Aim -> Copy the records word for word from the line with "The width and height of the screenshot is (976, 467)." through the end of the records.

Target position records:

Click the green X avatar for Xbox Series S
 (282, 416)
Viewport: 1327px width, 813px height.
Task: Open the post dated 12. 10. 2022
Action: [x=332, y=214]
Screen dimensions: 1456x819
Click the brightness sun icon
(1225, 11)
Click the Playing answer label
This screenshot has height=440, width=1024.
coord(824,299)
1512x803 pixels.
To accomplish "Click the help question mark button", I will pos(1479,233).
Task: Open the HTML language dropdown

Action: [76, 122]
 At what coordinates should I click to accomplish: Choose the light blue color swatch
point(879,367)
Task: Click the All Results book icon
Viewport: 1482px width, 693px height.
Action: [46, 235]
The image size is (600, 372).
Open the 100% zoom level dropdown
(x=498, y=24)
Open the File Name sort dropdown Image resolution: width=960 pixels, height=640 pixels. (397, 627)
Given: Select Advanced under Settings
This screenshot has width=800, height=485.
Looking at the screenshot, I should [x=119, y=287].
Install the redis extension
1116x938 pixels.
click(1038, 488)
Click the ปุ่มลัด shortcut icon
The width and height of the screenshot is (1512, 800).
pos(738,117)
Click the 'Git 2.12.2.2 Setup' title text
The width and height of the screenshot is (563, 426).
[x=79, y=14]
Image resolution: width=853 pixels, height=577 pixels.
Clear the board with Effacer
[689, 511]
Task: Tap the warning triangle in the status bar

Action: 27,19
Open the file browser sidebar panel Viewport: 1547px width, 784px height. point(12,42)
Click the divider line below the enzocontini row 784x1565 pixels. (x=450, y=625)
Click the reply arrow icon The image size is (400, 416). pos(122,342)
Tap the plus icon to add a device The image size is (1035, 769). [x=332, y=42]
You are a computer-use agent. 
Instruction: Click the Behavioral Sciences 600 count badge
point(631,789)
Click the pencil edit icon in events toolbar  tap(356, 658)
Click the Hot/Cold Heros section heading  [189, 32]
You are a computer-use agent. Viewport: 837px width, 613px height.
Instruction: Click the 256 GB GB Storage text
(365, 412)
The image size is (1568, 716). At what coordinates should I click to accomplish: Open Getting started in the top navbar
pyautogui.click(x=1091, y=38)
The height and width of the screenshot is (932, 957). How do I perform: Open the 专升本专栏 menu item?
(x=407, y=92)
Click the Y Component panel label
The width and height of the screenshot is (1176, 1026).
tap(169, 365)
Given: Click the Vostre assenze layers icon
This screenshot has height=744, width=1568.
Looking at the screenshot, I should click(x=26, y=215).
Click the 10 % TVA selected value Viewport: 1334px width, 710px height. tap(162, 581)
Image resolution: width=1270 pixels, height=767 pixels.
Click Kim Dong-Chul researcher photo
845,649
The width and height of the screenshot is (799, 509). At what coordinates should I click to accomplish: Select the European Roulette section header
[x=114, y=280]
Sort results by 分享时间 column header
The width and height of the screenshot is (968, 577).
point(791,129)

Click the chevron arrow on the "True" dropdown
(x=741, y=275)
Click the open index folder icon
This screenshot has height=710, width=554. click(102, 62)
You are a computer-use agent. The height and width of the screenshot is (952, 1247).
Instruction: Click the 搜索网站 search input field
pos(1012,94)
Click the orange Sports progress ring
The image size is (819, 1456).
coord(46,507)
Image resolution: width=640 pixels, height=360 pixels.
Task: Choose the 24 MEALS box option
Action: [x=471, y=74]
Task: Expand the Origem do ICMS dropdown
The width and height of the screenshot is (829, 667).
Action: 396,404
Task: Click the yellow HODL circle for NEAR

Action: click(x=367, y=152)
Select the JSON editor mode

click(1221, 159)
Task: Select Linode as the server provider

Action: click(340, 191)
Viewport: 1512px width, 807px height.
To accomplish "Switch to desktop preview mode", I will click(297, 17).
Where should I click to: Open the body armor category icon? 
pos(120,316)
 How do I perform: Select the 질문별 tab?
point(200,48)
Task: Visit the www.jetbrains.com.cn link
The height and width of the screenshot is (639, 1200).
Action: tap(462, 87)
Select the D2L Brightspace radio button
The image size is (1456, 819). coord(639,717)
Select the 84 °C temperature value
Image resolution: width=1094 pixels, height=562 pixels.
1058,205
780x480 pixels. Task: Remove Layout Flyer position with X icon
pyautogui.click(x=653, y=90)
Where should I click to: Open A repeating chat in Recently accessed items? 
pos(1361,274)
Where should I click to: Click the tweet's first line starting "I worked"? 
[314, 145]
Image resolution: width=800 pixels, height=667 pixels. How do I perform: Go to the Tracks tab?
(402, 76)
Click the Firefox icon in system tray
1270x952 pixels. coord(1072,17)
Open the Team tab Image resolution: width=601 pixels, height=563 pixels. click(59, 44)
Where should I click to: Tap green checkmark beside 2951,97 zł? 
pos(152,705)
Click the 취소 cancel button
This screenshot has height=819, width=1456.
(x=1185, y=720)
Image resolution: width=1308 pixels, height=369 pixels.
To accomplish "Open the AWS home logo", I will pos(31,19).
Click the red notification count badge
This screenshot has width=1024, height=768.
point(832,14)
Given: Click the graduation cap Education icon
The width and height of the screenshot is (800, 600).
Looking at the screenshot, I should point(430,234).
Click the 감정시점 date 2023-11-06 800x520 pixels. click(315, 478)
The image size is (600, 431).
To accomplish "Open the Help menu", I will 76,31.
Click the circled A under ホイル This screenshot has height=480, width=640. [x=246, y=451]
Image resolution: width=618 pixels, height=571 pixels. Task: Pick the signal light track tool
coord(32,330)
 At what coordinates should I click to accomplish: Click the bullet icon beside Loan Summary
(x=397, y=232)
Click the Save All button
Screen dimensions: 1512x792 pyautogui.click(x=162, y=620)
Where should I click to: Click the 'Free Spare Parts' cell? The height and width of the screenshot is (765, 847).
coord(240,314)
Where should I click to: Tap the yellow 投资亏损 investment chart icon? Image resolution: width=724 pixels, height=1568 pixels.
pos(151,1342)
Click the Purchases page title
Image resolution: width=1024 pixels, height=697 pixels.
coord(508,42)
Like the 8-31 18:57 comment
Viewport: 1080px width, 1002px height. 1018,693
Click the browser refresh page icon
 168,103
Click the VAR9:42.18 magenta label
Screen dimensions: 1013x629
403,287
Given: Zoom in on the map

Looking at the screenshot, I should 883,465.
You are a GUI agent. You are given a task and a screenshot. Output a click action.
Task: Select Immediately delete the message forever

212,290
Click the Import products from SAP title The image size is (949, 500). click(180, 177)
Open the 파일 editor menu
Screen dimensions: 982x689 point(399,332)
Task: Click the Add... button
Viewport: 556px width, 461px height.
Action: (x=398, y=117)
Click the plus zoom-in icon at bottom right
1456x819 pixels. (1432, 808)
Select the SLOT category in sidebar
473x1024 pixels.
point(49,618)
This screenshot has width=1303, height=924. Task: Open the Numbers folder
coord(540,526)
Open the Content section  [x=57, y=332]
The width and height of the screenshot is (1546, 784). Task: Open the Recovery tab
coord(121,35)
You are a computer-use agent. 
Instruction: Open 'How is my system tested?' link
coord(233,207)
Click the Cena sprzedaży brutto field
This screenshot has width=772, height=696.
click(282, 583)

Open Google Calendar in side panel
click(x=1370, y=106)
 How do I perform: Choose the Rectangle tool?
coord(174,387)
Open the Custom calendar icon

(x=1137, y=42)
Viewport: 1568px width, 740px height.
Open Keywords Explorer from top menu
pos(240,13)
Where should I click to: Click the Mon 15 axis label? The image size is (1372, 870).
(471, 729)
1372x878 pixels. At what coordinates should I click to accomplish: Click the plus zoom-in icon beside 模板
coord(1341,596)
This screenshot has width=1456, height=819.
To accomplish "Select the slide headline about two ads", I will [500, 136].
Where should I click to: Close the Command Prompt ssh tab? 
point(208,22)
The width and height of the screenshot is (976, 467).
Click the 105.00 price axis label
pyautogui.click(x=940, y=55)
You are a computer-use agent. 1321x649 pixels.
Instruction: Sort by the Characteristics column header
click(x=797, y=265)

The completed task ->
The width and height of the screenshot is (976, 467).
Click the 105.00 price axis label
pyautogui.click(x=940, y=55)
You are a computer-use agent. 1321x649 pixels.
Instruction: Sort by the Characteristics column header
click(x=797, y=265)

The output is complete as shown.